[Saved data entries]

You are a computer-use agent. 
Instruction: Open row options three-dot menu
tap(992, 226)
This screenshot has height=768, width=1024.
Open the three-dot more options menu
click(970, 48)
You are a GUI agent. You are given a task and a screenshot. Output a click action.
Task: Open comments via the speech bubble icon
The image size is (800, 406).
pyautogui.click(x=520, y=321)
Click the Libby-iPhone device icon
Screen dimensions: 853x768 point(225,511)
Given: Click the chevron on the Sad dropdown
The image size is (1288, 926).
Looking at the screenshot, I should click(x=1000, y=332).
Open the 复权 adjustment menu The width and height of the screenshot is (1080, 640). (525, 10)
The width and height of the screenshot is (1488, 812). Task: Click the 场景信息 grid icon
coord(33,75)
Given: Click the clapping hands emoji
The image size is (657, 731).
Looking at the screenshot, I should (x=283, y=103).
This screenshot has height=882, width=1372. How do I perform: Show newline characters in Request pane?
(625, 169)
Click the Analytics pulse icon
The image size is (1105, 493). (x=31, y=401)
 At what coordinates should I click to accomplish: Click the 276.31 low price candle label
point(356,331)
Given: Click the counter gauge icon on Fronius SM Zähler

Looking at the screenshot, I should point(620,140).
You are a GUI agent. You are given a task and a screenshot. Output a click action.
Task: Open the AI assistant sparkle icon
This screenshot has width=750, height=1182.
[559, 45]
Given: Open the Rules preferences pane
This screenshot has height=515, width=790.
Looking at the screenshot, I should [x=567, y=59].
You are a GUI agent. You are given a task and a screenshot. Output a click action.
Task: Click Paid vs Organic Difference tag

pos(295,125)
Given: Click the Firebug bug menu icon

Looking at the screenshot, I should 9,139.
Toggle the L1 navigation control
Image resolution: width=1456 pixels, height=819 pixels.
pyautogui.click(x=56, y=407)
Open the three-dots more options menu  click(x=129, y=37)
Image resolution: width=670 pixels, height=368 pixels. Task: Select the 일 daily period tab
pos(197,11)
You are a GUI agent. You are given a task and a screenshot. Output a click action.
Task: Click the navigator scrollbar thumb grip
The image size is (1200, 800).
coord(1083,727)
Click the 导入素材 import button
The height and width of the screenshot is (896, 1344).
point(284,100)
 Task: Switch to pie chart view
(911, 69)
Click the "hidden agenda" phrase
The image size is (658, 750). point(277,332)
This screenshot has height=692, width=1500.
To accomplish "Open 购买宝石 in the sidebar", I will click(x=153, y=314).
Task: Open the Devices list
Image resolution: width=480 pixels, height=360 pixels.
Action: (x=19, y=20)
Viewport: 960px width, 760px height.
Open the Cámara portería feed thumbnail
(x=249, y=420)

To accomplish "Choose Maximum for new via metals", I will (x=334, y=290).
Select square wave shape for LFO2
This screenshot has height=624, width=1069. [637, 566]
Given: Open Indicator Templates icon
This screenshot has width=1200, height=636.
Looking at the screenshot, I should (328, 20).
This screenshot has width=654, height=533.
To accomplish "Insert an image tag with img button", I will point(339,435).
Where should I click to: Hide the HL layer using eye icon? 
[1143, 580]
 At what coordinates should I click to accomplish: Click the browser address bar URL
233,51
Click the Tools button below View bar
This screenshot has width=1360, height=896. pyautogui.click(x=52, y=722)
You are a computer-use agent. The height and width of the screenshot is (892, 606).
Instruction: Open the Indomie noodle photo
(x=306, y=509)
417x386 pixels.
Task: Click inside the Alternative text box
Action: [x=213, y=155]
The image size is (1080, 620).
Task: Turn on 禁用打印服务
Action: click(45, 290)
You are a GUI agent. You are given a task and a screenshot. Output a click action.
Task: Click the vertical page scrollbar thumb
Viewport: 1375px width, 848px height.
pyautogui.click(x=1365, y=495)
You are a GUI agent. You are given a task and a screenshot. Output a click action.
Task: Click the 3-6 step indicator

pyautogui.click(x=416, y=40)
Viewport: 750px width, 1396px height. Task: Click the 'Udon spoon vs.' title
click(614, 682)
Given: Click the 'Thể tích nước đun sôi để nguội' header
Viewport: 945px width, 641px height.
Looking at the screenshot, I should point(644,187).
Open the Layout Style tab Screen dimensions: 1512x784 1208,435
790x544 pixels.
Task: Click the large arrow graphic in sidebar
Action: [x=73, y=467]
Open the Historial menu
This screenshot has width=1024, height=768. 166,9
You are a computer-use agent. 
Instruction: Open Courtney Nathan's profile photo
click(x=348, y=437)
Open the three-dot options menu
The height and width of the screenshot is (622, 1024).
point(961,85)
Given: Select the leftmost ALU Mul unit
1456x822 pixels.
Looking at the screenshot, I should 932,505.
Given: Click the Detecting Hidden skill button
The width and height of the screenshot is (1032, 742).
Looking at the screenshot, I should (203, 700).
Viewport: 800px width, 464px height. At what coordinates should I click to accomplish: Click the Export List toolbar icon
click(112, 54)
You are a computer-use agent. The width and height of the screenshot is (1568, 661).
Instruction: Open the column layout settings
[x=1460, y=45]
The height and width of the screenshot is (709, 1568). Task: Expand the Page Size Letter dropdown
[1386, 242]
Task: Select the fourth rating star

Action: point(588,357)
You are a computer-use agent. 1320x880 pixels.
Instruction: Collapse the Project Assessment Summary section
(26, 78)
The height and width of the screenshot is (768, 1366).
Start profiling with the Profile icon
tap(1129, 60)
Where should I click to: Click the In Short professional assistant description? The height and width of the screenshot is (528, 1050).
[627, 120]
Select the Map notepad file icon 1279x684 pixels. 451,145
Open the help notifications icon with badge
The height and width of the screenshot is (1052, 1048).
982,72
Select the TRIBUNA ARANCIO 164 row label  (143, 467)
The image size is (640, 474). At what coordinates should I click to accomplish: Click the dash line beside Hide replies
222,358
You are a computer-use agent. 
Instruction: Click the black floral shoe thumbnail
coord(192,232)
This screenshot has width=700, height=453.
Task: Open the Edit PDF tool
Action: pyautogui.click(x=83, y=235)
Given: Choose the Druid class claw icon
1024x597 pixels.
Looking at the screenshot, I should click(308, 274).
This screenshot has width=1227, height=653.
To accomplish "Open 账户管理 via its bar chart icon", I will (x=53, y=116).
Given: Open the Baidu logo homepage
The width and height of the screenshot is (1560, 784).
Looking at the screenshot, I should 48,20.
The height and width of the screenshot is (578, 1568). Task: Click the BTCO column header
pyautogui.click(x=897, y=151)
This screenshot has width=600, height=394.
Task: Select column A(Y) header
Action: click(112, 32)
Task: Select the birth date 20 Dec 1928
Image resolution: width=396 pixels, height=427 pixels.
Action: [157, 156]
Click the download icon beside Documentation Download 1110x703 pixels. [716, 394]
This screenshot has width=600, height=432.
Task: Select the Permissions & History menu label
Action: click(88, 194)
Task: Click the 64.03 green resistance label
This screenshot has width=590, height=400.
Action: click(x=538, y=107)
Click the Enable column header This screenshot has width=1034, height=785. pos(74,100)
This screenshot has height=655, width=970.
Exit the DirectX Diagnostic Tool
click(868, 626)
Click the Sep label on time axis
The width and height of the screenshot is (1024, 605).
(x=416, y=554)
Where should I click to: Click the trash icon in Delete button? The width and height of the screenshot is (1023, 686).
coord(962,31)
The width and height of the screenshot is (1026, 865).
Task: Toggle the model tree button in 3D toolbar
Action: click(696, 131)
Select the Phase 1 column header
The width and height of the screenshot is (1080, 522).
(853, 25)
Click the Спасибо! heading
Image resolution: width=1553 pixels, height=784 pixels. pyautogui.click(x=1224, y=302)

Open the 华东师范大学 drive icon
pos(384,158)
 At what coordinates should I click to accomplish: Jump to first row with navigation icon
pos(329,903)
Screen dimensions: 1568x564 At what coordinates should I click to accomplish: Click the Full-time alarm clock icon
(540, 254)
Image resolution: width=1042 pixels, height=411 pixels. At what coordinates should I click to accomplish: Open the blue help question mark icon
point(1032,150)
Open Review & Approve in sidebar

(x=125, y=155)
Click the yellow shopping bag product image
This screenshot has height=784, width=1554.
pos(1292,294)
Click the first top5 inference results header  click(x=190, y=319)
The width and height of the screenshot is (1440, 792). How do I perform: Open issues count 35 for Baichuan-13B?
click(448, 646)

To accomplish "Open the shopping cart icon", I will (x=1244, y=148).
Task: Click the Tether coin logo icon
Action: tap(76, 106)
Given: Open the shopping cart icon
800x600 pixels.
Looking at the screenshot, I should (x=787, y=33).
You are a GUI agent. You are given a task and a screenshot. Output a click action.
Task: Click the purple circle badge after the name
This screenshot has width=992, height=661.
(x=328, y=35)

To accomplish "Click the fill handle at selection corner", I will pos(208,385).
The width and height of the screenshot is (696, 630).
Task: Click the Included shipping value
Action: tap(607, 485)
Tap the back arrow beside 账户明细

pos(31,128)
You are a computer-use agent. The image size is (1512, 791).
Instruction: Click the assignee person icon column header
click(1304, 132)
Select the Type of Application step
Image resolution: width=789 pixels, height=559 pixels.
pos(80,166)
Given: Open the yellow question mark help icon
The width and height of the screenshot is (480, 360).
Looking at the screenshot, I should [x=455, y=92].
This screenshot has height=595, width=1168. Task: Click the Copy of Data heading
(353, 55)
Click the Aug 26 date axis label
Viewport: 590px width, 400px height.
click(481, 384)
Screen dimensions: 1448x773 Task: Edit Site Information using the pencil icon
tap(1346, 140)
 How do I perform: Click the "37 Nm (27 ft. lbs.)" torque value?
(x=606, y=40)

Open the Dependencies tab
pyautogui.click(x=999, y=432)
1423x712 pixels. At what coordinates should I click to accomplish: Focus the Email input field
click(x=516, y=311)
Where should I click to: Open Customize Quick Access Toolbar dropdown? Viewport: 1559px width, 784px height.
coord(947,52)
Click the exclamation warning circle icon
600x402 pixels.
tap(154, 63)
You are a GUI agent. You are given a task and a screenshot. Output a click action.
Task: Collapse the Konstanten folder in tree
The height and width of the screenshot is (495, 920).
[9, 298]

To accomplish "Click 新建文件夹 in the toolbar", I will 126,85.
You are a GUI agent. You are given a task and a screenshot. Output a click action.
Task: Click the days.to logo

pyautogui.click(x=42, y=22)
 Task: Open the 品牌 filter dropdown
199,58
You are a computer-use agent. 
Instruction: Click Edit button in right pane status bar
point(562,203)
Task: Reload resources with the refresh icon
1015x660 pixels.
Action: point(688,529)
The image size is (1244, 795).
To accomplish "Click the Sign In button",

▶ What to produce: Please report only the count of lines in the entries above where the word "scrollbar" appears.

▶ Written answer: 2